こちらは日付や金額を入力するだけで、青色申告に必要な複式簿記の帳簿と決算書を作成してくれます。また、銀行明細の読み込みやクレジットカードとの連携、スマホで撮影したデータの取り込みを行い、AIが自動で仕訳を入力します。案内に沿って入力するだけで確定申告の提出書類が自動作成され、そのままe-Tax(電子申告)の申請までできてしまいます。
副業ビジネスで確定申告する際の注意点
副業ビジネスで年20万円超の所得がある場合、確定申告が必要になりますが、所得が20万円以下でも確定申告をした方が良い場合もあります。例えば副業で赤字の場合、給与所得と相殺することで税金を安くできます。他に、医療費控除や住宅ローンの初年度など、年末調整で利用できない控除を受ける場合も確定申告をする必要があります。

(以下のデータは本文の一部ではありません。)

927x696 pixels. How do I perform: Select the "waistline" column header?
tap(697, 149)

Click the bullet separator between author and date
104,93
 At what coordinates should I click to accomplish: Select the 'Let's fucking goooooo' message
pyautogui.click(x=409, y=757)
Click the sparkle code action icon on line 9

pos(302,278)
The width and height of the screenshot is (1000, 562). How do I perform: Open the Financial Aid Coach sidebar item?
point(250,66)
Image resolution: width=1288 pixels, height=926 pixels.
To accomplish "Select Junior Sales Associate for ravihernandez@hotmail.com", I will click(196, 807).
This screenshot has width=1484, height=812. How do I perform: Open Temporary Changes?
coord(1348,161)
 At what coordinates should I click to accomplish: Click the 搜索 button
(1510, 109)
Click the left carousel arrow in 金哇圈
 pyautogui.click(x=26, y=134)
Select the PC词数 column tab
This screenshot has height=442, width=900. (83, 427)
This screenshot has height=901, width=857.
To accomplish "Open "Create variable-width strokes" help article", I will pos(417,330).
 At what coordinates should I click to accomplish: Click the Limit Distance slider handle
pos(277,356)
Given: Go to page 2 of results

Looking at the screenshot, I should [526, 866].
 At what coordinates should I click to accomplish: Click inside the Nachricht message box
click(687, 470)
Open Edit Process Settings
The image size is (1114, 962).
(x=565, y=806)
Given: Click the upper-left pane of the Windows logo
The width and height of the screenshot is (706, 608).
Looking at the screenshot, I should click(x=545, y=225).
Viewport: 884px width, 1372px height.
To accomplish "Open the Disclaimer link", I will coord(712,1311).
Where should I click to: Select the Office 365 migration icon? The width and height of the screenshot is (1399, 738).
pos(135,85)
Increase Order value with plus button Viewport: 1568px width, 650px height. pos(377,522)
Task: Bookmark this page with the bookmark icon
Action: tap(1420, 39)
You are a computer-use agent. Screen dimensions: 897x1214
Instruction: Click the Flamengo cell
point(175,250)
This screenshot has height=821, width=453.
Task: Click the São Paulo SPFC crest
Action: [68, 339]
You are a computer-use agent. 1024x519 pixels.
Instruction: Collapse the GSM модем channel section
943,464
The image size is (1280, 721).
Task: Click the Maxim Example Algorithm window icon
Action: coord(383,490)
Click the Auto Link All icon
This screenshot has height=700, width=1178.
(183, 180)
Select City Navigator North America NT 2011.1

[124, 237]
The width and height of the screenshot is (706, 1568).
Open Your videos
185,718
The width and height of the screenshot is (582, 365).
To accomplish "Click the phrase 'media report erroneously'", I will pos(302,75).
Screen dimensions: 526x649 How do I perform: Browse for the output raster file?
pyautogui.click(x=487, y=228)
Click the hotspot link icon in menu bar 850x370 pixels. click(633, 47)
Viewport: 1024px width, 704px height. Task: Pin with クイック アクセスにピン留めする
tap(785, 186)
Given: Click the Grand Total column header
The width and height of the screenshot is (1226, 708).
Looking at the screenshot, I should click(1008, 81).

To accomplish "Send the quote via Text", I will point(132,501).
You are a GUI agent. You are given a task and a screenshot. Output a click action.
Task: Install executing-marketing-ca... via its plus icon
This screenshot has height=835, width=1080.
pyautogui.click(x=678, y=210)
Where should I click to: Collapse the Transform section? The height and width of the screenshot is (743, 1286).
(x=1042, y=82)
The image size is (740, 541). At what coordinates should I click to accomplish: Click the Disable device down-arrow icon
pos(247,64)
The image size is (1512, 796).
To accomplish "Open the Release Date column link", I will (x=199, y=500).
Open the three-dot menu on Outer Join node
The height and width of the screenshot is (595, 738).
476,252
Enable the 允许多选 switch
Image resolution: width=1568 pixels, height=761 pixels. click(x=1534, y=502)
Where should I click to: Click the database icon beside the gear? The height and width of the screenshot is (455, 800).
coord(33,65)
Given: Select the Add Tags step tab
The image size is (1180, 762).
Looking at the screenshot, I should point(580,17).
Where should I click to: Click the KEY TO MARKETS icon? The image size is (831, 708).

なお、確定申告をする上での注意点があるため、解説していきます。
経費の証拠書類の保存義務
かかった費用を経費計上する場合、証拠となる書類を一定期間保存しておく必要があります。青色申告では7年間、白色申告だと5年間の保存が義務付けられています。証拠となる書類とは、例えばレシートや領収書、請求書といったものです。月ごとにファイルに分けて保管しておくことで、後で取り出しやすくなるのでおすすめです。
証拠書類には日付や金額、何に支払ったかの項目が載っているのがよいため、領収書には日付を記載してもらいましょう。
確定申告しないとどうなるか
副業所得が20万円を超える場合、20万円を超えた年の翌年2月16日から3月15日までに確定申告をし、納付する必要があります。
もし、所得が20万円を超えても確定申告と納付をしなかった場合、本来納税する額に加えてペナルティの税が発生します。
申告をしなかった場合は“無申告加算税”というものがかかり、本来納税すべき金額につき、50万円までは15%、50万円超では20%を乗じた額を納めなければなりません。大抵は税務調査が入って明らかになるのですが、確定申告の期限後に自主的に申告した場合、無申告加算税が5%軽減されます。
また、納付が遅れると“延滞税”を納付する必要があります。2月までの滞納で年7.3%、2月を超える滞納で14.6%がかかってきます。
所得税の確定申告及び納付は必ず期限内に行うように気を付けてください。
まとめ
仮想通貨も確定申告が必要になるため、翌年3月15日の申告期限までにかならず確定申告を行ってください。他の副業とは違い、基本的には雑所得となるため、注意が必要です。
青色申告は会計ソフトを使うと大変効率的です。費用は1年でおよそ1万円ほど、初年度無料になるソフトもありますので、何点か比較して選んでみるのがよいでしょう。申告の時に経費として計上した費用は、レシートや領収書といった証拠書類の保管が必要なため、捨てずにとっておいてください。
なお、確定申告をしていないと税務署が行う税務調査でバレてペナルティを受けます。隠し通すことはできないためしっかりと申告をしましょう。